Braunschweig: Erster Kompaktbericht zum integrierten Klimaschutzkonzept 2.0 („IKSK 2.0“) liegt vor:

Braunschweig, so wollen es Rat und Verwaltung, soll bis 2030 klimaneutral werden. Dies zu erreichen sei, wird ständig versichert, sehr ambitioniert. Eine erste Zwischenbilanz nach einem Jahr liegt seit Ende Oktober vor. An der Umsetzung von 38 stadtweiten Maßnahmen wird gearbeitet.

Im Licht: Entstehende Netzwerke und Beratungsangebote, Meetings, erste Schritte in einzelnen Bereichen, Pläne, auf den Weg gebrachte Vorhaben intern und extern, weitreichende Konzepte und Preise für die klug Planenden. Ja, es bewegt sich etwas. …

Aber Finsternis dominiert. Darüber können gefällige Worte, wie sie sich allenthalben im Kompaktbericht finden, nicht hinwegtäuschen. An quantifizierten Faktoren, die Aussagen über den Stand der Zielerreichung erlauben würden, herrscht dagegen eher Mangel. Wo sie angegeben werden, siehe Zubau Fotovoltaik, werden die Planzahlen um 50% verfehlt (Maßnahme 3.7), kaum Fortschritte bei der energetischen Gebäudesanierung im Bestand (2.2) erzielt; es wird die Gesamtzahl der PKWs in Braunschweig perspektivisch jährlich weiter steigen (auf dann über 150.000), zwei Preiserhöhungen beim ÖPNV innerhalb eines Jahres (1.1. 2023, 1.1.2024) erschweren den Umstieg dorthin zusätzlich, usw. …

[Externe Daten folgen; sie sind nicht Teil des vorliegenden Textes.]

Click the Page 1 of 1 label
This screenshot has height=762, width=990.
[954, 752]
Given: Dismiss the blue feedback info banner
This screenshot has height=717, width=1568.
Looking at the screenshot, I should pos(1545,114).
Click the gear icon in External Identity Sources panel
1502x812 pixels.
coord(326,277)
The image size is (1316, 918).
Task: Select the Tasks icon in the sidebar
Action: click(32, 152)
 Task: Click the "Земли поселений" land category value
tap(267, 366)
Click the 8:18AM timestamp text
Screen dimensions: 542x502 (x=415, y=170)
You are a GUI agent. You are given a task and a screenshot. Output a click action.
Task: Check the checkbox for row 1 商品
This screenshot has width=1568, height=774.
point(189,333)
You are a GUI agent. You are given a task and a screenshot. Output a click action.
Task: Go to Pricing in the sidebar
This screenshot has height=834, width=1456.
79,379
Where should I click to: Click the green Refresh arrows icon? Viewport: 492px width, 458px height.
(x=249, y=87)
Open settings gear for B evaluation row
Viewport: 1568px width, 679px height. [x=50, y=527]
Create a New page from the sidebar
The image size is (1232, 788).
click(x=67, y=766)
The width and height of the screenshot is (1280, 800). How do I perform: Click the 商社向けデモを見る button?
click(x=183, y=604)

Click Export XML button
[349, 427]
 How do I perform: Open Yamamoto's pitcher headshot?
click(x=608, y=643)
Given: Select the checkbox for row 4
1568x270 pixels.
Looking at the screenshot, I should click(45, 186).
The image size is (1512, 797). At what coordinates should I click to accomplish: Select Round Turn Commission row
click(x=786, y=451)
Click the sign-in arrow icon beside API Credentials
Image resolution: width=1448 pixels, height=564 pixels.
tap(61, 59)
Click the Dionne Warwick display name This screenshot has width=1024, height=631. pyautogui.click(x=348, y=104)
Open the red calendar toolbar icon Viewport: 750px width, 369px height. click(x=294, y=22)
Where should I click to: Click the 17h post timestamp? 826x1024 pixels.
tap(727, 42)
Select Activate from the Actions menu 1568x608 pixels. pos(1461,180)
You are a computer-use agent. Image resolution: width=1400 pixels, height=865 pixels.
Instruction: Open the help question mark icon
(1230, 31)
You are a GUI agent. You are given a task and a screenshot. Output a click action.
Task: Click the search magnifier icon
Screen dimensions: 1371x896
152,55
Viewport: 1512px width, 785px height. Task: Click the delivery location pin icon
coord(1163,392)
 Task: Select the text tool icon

Das ist sehr zu bedauern, kommt aber nicht wirklich überraschend. Dieser Beitrag geht bei der Einschätzung des Kompaktberichts und dem zugrundeliegenden Konzept von vier zentralen Feststellungen aus, die hier kurz umrissen und in weiteren Beiträgen anhand von Teilaspekten belegt und weiter ausgeführt werden.

I. Feststellung: Ökonomie first, Klima second

Kornblum macht deutlich: „Wirtschaftliche Vernunft, die Sicherung von Arbeitsplätzen und der Klimaschutz müssen zusammen gedacht werden, um die Zukunftsfähigkeit des Wirtschaftsstandorts Braunschweig zu gewährleisten.“ … „Als SPD stehen wir fest zur Notwendigkeit von modernen und nachhaltigen interkommunalen Gewerbegebieten, um ganz konkret Arbeitsplätze in der Region zu schaffen“. (OB-Wahlprogramm der SPD).

Spagat oder Doppelstrategie? Nach zwei Jahren müssen wir erkennen: Ökonomische Interessen dominieren klar über den Klimaschutz – leider auch in Braunschweig. Ganz dem Zeitgeist geschuldet, ist jetzt zwar ein „moderner“ und „nachhaltiger“ Anstrich verbal Pflicht. Vorbilder aus der Realität, wie das aussähe: Fehlanzeige. Zwischen den offiziellen Bekundungen, klimaneutral werden und dabei regional Vorbildfunktion übernehmen zu wollen, wie im „Integrierten Klimaschutzkonzept 2.0“ (kurz IKSK) einerseits – und den öffentlichen Äußerungen und dem realen Handeln der politisch Verantwortlichen in Braunschweig andererseits – besteht ein eklatantes Missverhältnis, wie sich bei näherer Betrachtung zeigt:

– Die klimaschädliche Flächenversiegelung durch neue Baugebiete (Baulandmodell Wohnen) geht ungebrochen weiter (Wenden, Rautheim, Kälberwiese, Nordstadt, …)- Pläne für mehr und neue Gewerbegebiete auf der Grundlage des „Braunschweiger Baulandmodells Gewerbe“ werden wie bisher bzw. verstärkt vorangetrieben. Pläne für weitere interkommunale Gewerbegebiete mit Wolfenbüttel (gescheitert) und in Scheppau (Machbarkeitsstudie in Arbeit) zeugen von der ungebrochenen Kontinuität alten Denkens und Wachstumsglaubens. Dabei ist sowohl auf Bundesebene (Koalitionsvereinbarung), als auch auf Landesebene („der Niedersächsische Weg“) längst klar, dass die klimaschädliche Flächenversiegelung endlich beendet werden muss.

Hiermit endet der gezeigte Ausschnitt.